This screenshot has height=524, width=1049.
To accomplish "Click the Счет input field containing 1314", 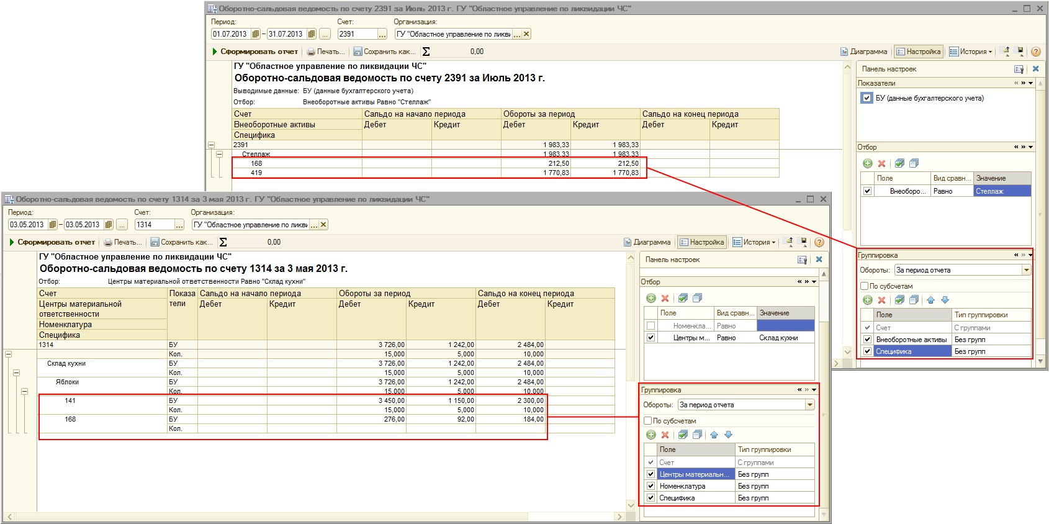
☆ ☆ ☆ ☆ ☆ ☆ ☆
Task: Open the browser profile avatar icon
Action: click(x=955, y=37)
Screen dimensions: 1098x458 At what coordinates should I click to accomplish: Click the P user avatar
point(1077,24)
☆ ☆ ☆ ☆ ☆ ☆ ☆
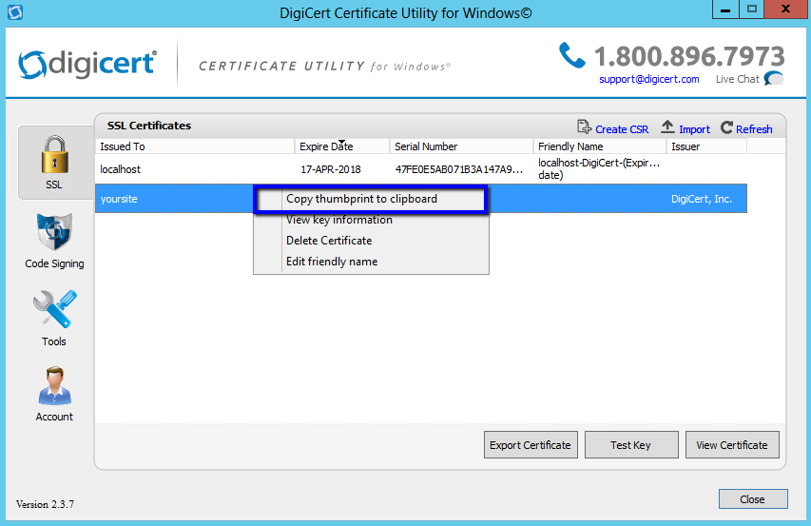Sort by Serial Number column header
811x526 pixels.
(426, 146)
☆ ☆ ☆ ☆ ☆ ☆ ☆
The answer should consist only of the lines above from the one with "This screenshot has height=524, width=1049." through the one with "the Счет input", repeated exactly, with no pictures among them.

This screenshot has height=524, width=1049.
To accomplish "Click the Счет input field containing 1314", 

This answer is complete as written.